An epidemic of chronic kidney disease of unknown aetiology (CKDu) has emerged during the last decades, first seen in agricultural and disadvantaged communities along the Central American Pacific coast but now also evident in other countries like Sri Lanka and east India. The aetiology is likely multicausal, but occupational and environmental factors are in focus - in Central America heat stress during strenuous physical work with repeated fluid losses, in Sri Lanka environmental contaminants and agrochemicals. CKDu is a silent disease until late stages. Thus, screening with blood and urine sampling is needed for early detection
We now have good tools for CKDu research: Heat and humidity in the workplace can be monitored with affordable climatic loggers. Core body temperature can be exactly measured by swallowed sensors or estimated from heat strain models. Heart rate loggers and accelerometers enable estimations of workload. Exposure to toxins is assessed through environmental monitoring or by biomarkers of exposure. Standardised questionnaires for heat-related symptoms exist, and core protocols for assessment of renal function and kidney disease outcomes in epidemiological studies have been elaborated (the DEGREE initiative).

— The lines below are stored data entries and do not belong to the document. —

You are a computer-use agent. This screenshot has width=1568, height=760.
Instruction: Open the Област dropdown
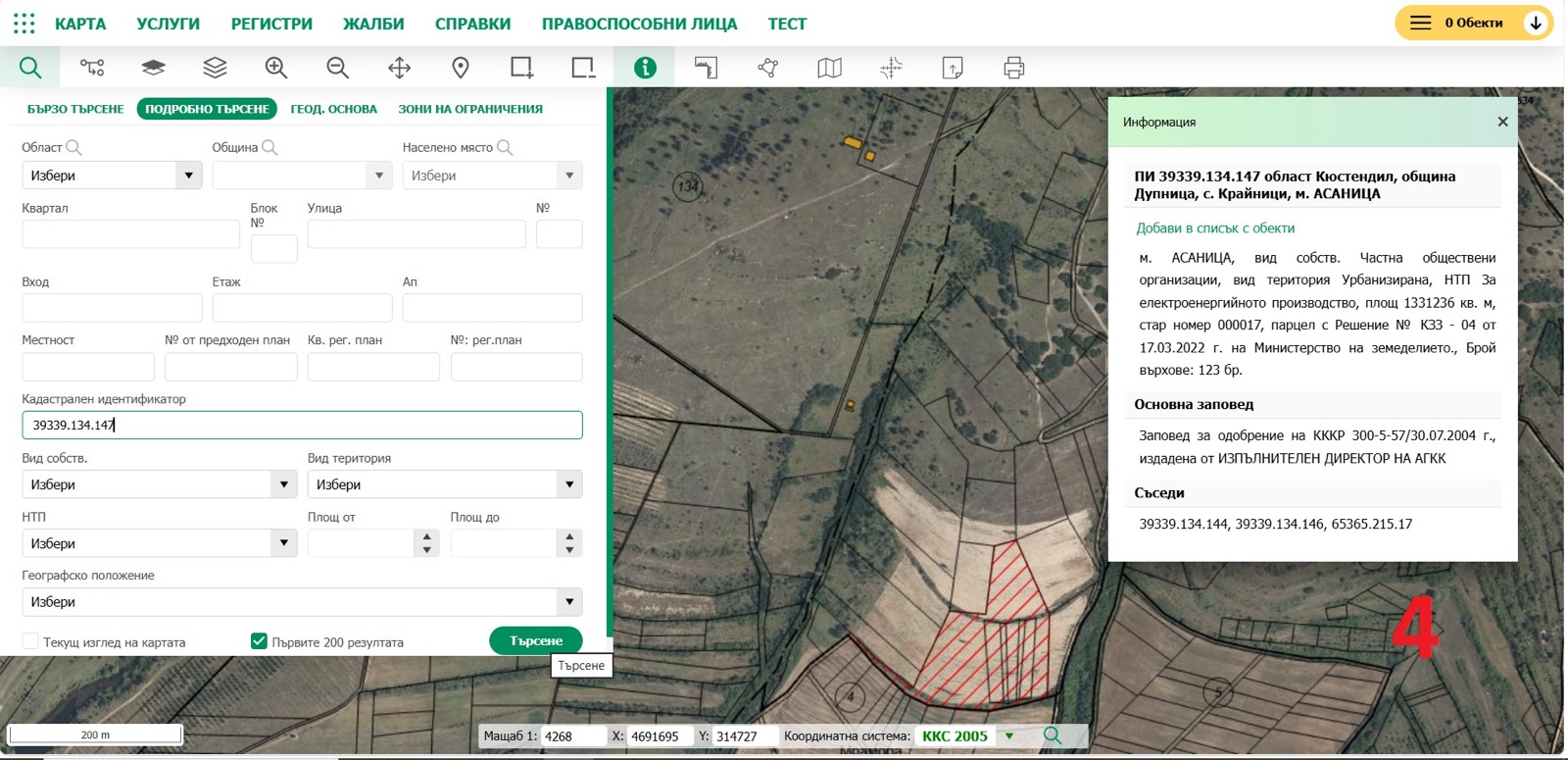112,176
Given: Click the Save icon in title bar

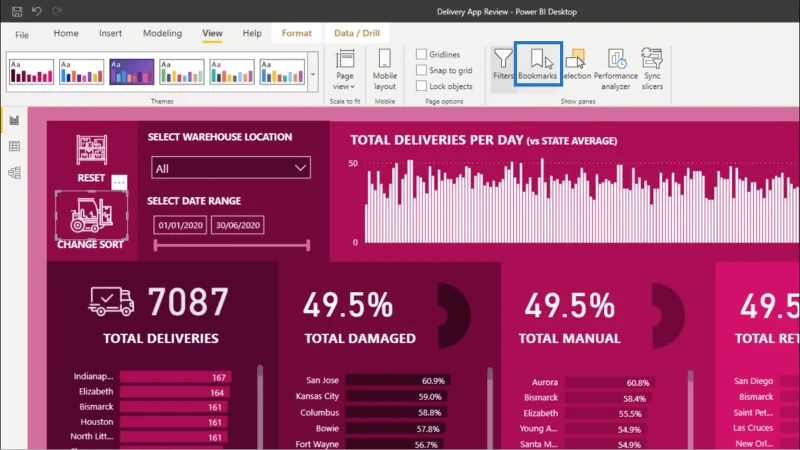Looking at the screenshot, I should tap(17, 11).

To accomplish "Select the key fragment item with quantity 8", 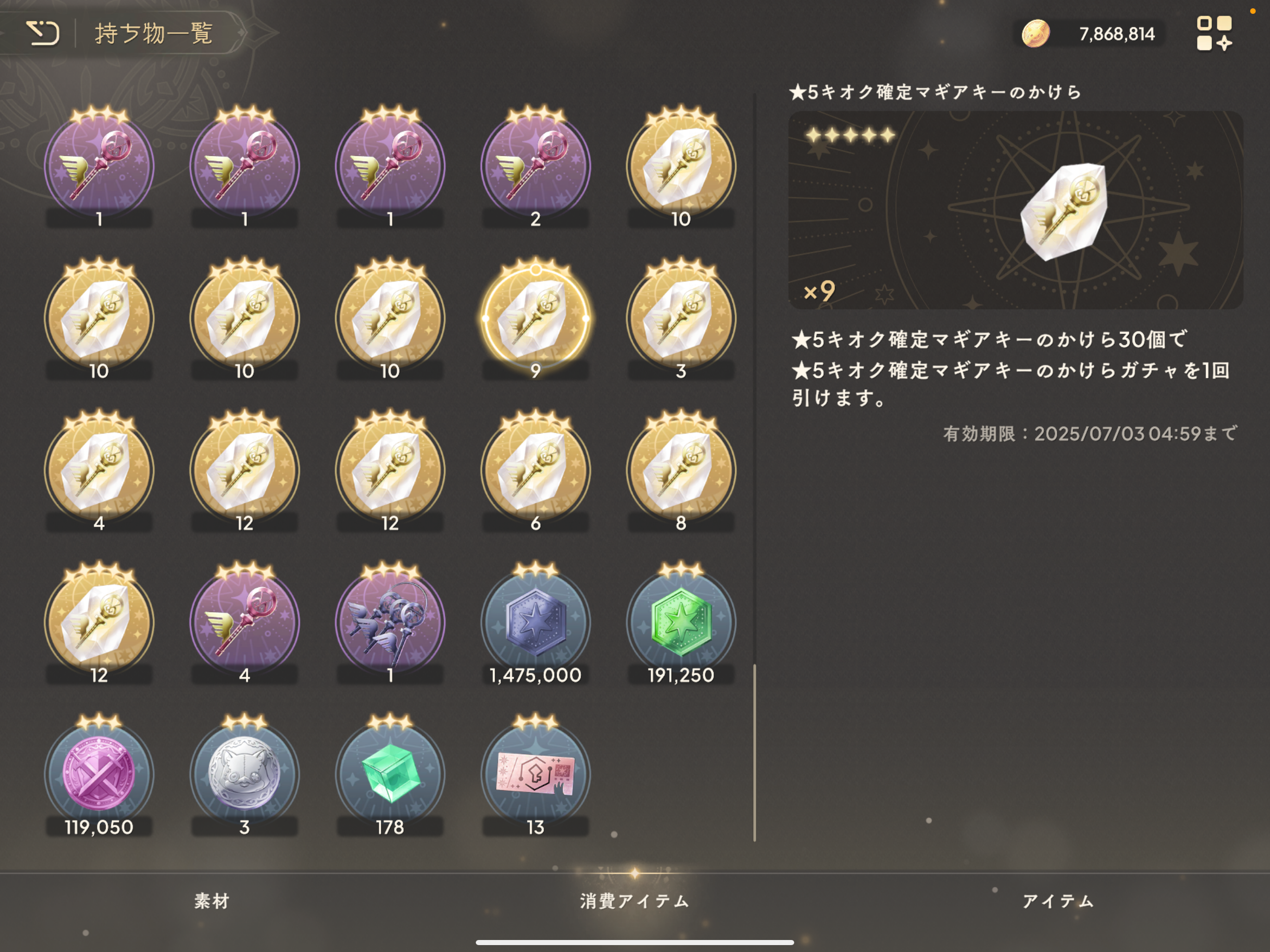I will click(681, 472).
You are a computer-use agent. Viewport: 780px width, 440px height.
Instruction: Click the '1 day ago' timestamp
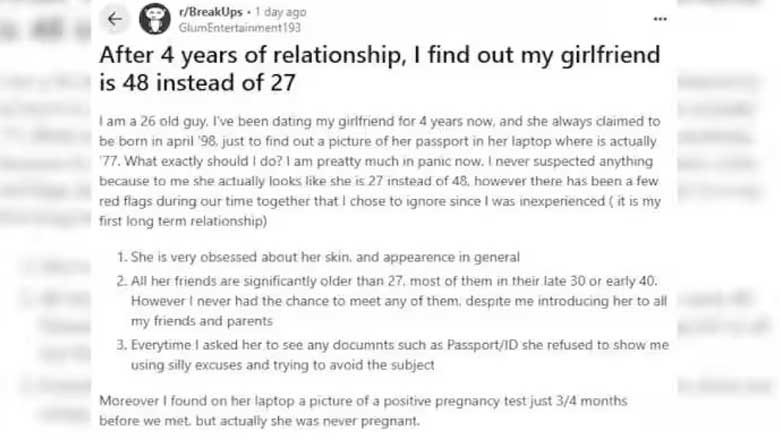[281, 12]
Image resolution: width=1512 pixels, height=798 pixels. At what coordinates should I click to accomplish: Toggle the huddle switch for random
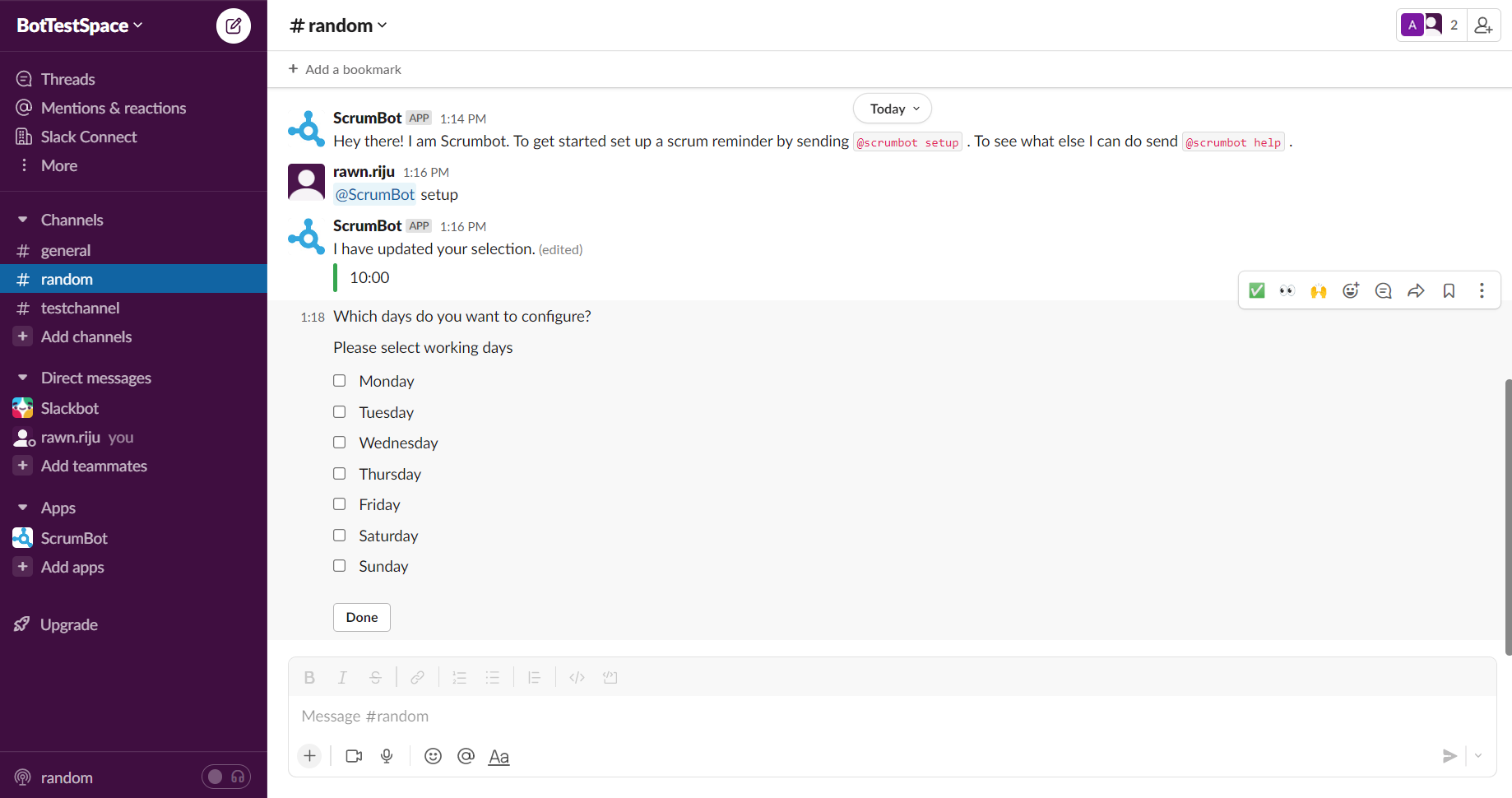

Occupational epidemiologists have an important role in the battle against CKDu. Collaborative and comparable studies are needed, aligned with mechanistic understanding. Such studies range from population-based prevalence studies (including also migrant workforces) to studies of the effect of piecework in hot climates, and evaluations of interventions to prevent heat strain by access to water, shade and safe toiletry at the workplace.